Problem requirements:
Rewrite every line of the listing below as a numbered list, leaving out the blank lines.
___ Entries supplied
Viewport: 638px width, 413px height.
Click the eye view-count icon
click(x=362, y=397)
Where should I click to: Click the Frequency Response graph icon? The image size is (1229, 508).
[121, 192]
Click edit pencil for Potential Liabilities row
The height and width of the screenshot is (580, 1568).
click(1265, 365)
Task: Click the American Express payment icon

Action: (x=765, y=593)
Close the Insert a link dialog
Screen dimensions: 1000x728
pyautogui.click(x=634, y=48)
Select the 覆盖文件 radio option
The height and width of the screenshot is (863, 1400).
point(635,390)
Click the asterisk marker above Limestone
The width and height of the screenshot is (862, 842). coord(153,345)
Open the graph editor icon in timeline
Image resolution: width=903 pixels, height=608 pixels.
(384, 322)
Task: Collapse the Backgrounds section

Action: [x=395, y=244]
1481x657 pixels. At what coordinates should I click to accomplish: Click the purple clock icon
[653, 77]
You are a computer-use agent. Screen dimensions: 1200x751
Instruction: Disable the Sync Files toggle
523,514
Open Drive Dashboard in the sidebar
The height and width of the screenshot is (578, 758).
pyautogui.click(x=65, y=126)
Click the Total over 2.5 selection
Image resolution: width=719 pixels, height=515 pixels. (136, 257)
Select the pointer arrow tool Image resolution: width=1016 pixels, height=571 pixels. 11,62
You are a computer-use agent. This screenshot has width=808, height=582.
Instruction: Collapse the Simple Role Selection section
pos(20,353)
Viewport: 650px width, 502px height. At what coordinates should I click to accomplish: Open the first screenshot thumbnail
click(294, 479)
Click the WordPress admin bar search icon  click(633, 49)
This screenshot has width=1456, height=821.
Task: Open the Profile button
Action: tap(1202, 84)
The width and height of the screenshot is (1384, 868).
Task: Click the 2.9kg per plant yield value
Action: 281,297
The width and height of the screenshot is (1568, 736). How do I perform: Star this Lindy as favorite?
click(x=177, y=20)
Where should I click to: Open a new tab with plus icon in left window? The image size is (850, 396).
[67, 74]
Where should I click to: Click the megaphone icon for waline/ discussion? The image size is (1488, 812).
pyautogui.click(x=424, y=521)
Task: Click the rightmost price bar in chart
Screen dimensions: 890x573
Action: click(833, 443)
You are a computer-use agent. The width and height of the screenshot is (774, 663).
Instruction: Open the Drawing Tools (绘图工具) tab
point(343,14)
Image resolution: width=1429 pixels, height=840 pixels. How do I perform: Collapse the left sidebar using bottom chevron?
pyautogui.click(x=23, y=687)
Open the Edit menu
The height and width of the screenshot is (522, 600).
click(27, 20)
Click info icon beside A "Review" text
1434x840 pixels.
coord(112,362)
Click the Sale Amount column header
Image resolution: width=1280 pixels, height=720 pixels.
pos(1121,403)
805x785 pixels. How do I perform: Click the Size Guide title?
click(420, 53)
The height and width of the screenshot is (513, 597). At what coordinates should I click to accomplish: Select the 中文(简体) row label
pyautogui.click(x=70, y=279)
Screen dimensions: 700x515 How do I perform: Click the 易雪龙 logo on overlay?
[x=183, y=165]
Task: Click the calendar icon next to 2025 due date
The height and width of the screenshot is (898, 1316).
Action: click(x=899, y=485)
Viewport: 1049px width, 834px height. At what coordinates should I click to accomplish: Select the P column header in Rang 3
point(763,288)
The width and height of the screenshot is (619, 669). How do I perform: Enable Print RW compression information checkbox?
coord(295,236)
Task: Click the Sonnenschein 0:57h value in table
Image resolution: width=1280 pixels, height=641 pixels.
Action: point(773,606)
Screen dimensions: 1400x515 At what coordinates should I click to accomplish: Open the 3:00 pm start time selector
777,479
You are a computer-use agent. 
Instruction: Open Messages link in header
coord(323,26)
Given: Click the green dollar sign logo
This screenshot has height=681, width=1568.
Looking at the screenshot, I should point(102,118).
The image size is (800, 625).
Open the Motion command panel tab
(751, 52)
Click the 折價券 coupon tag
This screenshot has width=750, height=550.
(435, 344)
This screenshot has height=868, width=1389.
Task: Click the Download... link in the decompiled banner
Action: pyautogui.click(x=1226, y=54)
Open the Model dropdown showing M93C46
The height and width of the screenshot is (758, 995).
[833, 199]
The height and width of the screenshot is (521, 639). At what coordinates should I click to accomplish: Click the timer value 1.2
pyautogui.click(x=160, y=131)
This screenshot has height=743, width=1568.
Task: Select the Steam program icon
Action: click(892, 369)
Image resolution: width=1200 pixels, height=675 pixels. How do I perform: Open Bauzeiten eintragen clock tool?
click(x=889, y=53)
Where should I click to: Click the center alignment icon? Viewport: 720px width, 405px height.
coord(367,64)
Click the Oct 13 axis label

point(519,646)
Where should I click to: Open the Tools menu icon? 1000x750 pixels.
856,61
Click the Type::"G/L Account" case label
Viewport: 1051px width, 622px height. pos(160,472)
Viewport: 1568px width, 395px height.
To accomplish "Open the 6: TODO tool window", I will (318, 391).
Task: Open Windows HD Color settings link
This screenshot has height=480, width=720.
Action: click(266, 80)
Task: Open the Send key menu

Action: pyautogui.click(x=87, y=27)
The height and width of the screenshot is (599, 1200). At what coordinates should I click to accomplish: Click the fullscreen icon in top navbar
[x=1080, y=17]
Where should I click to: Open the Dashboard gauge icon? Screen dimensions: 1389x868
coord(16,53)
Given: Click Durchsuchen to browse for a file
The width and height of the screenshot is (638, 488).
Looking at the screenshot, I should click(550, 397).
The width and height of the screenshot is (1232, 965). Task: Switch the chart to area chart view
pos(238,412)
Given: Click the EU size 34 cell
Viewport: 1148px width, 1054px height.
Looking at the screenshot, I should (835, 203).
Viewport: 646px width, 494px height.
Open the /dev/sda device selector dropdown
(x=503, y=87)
______
Answer:
1. Viewport: 638px width, 413px height.
2. Click the eye view-count icon
3. click(x=362, y=397)
4. Where should I click to: Click the Frequency Response graph icon? The image size is (1229, 508).
5. [121, 192]
6. Click edit pencil for Potential Liabilities row
7. The height and width of the screenshot is (580, 1568).
8. click(1265, 365)
9. Task: Click the American Express payment icon
10. Action: (x=765, y=593)
11. Close the Insert a link dialog
12. Screen dimensions: 1000x728
13. pyautogui.click(x=634, y=48)
14. Select the 覆盖文件 radio option
15. The height and width of the screenshot is (863, 1400).
16. point(635,390)
17. Click the asterisk marker above Limestone
18. The width and height of the screenshot is (862, 842). coord(153,345)
19. Open the graph editor icon in timeline
20. Image resolution: width=903 pixels, height=608 pixels.
21. (384, 322)
22. Task: Collapse the Backgrounds section
23. Action: [x=395, y=244]
24. 1481x657 pixels. At what coordinates should I click to accomplish: Click the purple clock icon
25. [653, 77]
26. You are a computer-use agent. Screen dimensions: 1200x751
27. Instruction: Disable the Sync Files toggle
28. 523,514
29. Open Drive Dashboard in the sidebar
30. The height and width of the screenshot is (578, 758).
31. pyautogui.click(x=65, y=126)
32. Click the Total over 2.5 selection
33. Image resolution: width=719 pixels, height=515 pixels. (136, 257)
34. Select the pointer arrow tool Image resolution: width=1016 pixels, height=571 pixels. 11,62
35. You are a computer-use agent. This screenshot has width=808, height=582.
36. Instruction: Collapse the Simple Role Selection section
37. pos(20,353)
38. Viewport: 650px width, 502px height. At what coordinates should I click to accomplish: Open the first screenshot thumbnail
39. click(294, 479)
40. Click the WordPress admin bar search icon  click(633, 49)
41. This screenshot has width=1456, height=821.
42. Task: Open the Profile button
43. Action: tap(1202, 84)
44. The width and height of the screenshot is (1384, 868).
45. Task: Click the 2.9kg per plant yield value
46. Action: 281,297
47. The width and height of the screenshot is (1568, 736). How do I perform: Star this Lindy as favorite?
48. click(x=177, y=20)
49. Where should I click to: Open a new tab with plus icon in left window? The image size is (850, 396).
50. [67, 74]
51. Where should I click to: Click the megaphone icon for waline/ discussion? The image size is (1488, 812).
52. pyautogui.click(x=424, y=521)
53. Task: Click the rightmost price bar in chart
54. Screen dimensions: 890x573
55. Action: click(833, 443)
56. You are a computer-use agent. The width and height of the screenshot is (774, 663).
57. Instruction: Open the Drawing Tools (绘图工具) tab
58. point(343,14)
59. Image resolution: width=1429 pixels, height=840 pixels. How do I perform: Collapse the left sidebar using bottom chevron?
60. pyautogui.click(x=23, y=687)
61. Open the Edit menu
62. The height and width of the screenshot is (522, 600).
63. click(27, 20)
64. Click info icon beside A "Review" text
65. 1434x840 pixels.
66. coord(112,362)
67. Click the Sale Amount column header
68. Image resolution: width=1280 pixels, height=720 pixels.
69. pos(1121,403)
70. 805x785 pixels. How do I perform: Click the Size Guide title?
71. click(420, 53)
72. The height and width of the screenshot is (513, 597). At what coordinates should I click to accomplish: Select the 中文(简体) row label
73. pyautogui.click(x=70, y=279)
74. Screen dimensions: 700x515 How do I perform: Click the 易雪龙 logo on overlay?
75. [x=183, y=165]
76. Task: Click the calendar icon next to 2025 due date
77. The height and width of the screenshot is (898, 1316).
78. Action: click(x=899, y=485)
79. Viewport: 1049px width, 834px height. At what coordinates should I click to accomplish: Select the P column header in Rang 3
80. point(763,288)
81. The width and height of the screenshot is (619, 669). How do I perform: Enable Print RW compression information checkbox?
82. coord(295,236)
83. Task: Click the Sonnenschein 0:57h value in table
84. Image resolution: width=1280 pixels, height=641 pixels.
85. Action: point(773,606)
86. Screen dimensions: 1400x515 At what coordinates should I click to accomplish: Open the 3:00 pm start time selector
87. 777,479
88. You are a computer-use agent. 
89. Instruction: Open Messages link in header
90. coord(323,26)
91. Given: Click the green dollar sign logo
92. This screenshot has height=681, width=1568.
93. Looking at the screenshot, I should point(102,118).
94. The image size is (800, 625).
95. Open the Motion command panel tab
96. (751, 52)
97. Click the 折價券 coupon tag
98. This screenshot has width=750, height=550.
99. (435, 344)
100. This screenshot has height=868, width=1389.
101. Task: Click the Download... link in the decompiled banner
102. Action: pyautogui.click(x=1226, y=54)
103. Open the Model dropdown showing M93C46
104. The height and width of the screenshot is (758, 995).
105. [833, 199]
106. The height and width of the screenshot is (521, 639). At what coordinates should I click to accomplish: Click the timer value 1.2
107. pyautogui.click(x=160, y=131)
108. This screenshot has height=743, width=1568.
109. Task: Select the Steam program icon
110. Action: click(892, 369)
111. Image resolution: width=1200 pixels, height=675 pixels. How do I perform: Open Bauzeiten eintragen clock tool?
112. click(x=889, y=53)
113. Where should I click to: Click the center alignment icon? Viewport: 720px width, 405px height.
114. coord(367,64)
115. Click the Oct 13 axis label
116. point(519,646)
117. Where should I click to: Open the Tools menu icon? 1000x750 pixels.
118. 856,61
119. Click the Type::"G/L Account" case label
120. Viewport: 1051px width, 622px height. pos(160,472)
121. Viewport: 1568px width, 395px height.
122. To accomplish "Open the 6: TODO tool window", I will (318, 391).
123. Task: Open Windows HD Color settings link
124. This screenshot has height=480, width=720.
125. Action: click(266, 80)
126. Task: Open the Send key menu
127. Action: pyautogui.click(x=87, y=27)
128. The height and width of the screenshot is (599, 1200). At what coordinates should I click to accomplish: Click the fullscreen icon in top navbar
129. [x=1080, y=17]
130. Where should I click to: Open the Dashboard gauge icon? Screen dimensions: 1389x868
131. coord(16,53)
132. Given: Click Durchsuchen to browse for a file
133. The width and height of the screenshot is (638, 488).
134. Looking at the screenshot, I should click(550, 397).
135. The width and height of the screenshot is (1232, 965). Task: Switch the chart to area chart view
136. pos(238,412)
137. Given: Click the EU size 34 cell
138. Viewport: 1148px width, 1054px height.
139. Looking at the screenshot, I should (835, 203).
140. Viewport: 646px width, 494px height.
141. Open the /dev/sda device selector dropdown
142. (x=503, y=87)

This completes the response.